4: Explain your work in up to 40 words.

I explore concepts which relate to the art world via mostly drawn and painted methods. Using the presence of the observer within gallery spaces, as one of many vehicles of communication I expand upon as subject matter permits.

5: How has your practice changed over time?

I feel it has loosened and become more immediate, as my confidence and deeper insight into my practise has grown over the years.

6: Do you have a favourite medium to work in?

I always prefer oils if space and time permits, but am finding I am willing to also work with enamels and water based pigments, as they can generate a finish and feel that oils will not permit.

7: Do you pursue any themes? If so what?

I pursue a number of different avenues through the initial theme I entered into a number of years ago. As part of my art world exploration I have produced works that deal with observers in galleries, the hanging of works, auctions, studios, the artists themselves, the use of the palette and how it can be viewed as a finished work in its own right, gallery floor plans, the ways I can consider it from different angles are slowly opening up in a multitude of different ways.

8: What other jobs have you done/do you do other than being an artist?

I have been employed in too many different professions, bar work, off licences, pathology porter, gallery invigilation, receptionist at a massage parlour, a very very short stint at McDonald’s, amongst others I can’t fully recall.

9: What research do you do for your art?

I do research via the Internet, books, magazines and newspapers, taking my own photographic images, stockpiling potential images to work from in the future. The test is whether the resulting art work lives up to the potential I first see in it when I discover it.

10: What makes you angry?

I rarely get truly angry so that is a difficult question to honestly answer, but I can get dejected as all artists do.

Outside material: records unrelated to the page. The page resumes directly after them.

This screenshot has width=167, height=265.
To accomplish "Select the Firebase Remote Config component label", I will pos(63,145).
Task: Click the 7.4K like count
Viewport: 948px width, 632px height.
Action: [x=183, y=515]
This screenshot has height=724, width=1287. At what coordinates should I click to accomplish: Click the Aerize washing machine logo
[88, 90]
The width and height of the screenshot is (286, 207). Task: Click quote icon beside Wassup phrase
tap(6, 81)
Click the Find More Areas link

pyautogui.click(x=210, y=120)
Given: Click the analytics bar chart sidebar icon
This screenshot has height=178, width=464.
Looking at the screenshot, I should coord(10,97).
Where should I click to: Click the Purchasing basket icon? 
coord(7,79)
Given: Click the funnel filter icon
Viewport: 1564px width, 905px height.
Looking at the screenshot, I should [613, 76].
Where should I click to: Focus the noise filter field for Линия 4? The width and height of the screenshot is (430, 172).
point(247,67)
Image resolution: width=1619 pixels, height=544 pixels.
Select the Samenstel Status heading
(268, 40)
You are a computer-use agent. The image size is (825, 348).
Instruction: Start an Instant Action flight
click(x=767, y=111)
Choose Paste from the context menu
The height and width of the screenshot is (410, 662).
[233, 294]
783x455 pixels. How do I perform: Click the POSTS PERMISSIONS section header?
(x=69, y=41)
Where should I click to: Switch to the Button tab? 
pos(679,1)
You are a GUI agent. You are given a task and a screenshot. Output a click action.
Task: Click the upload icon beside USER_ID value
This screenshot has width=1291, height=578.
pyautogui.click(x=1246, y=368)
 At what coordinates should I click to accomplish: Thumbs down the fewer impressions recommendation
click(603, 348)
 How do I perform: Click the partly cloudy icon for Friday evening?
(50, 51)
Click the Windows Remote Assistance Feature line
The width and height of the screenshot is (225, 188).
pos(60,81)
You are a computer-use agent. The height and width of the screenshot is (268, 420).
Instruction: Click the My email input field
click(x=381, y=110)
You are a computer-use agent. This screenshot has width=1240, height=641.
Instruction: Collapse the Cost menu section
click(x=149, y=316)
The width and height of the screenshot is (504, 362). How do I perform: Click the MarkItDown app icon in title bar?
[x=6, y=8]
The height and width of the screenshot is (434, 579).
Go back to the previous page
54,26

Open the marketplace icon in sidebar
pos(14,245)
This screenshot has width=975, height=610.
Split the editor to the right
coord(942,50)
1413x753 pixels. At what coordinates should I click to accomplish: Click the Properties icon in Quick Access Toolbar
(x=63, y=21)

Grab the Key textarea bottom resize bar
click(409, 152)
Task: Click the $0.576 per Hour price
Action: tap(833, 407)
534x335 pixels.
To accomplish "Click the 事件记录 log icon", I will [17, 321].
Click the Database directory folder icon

As long as I have the luxury of interacting with pigments on a near daily basis, such extremes dissipate with each brush stroke building up over support.

11: What is your favourite colour?

Currently it is green, it does change often though. Within a few days it could easily switch to red.

12: What is your favourite piece that you have produced?

I would have to say it is the initial artist based oil that lead to everything I do now. It is a tiny tonal image of Joseph Beuys, which still hangs in the corridor of my flat as a constant reminder.

13: What music/album are you currently listening to?

At the moment I am switching between Radiohead and Bach, they seem to compliment each other quite well.

14: What makes you happy?

That moment when you complete an art work that seems to finish itself, which seems natural and honest and everything you wish you could ever rationally achieve, but which reality refuses to permit you even a sideways glance usually.

15: What are your favourite films?

I like darker and slower cinematic experiences, like Better Things by Duane Hopkins and the oeuvres of Michael Haneke and Andrei Tarkovsky.

16: Favourite place?

When I am working it has to be my studio, if I am interested in merely looking I would like to revisit Berlin and Amsterdam as each has a varied creative culture, which contrasts well to the London streets strewn with galleries, which monthly announce more sights that must be seen.

17: One or more artists you like?

The term like would be an understatement for my appreciation of Frank Auerbach, I can’t wait for his soon Tate Britain show and am looking forward to many repeat visits.

18: What is your favourite word?

I don’t have a favourite word, but I do have a favourite phrase which is ‘Ambition is Critical’, as it seems to embody the drive that keeps projecting me from work to work, and into competition for each potential advertised or created opportunity.

19: Professionally what is your goal?

I like most artists would love to be offered a Tate Gallery solo show, those type of opportunities are only offered to the few, and I wouldn’t mind being one of those few.

20: What would your dream commission be?

I would love to have the opportunity to do some large scale gallery interiors, potentially as part of a residency at a gallery or museum of reputation.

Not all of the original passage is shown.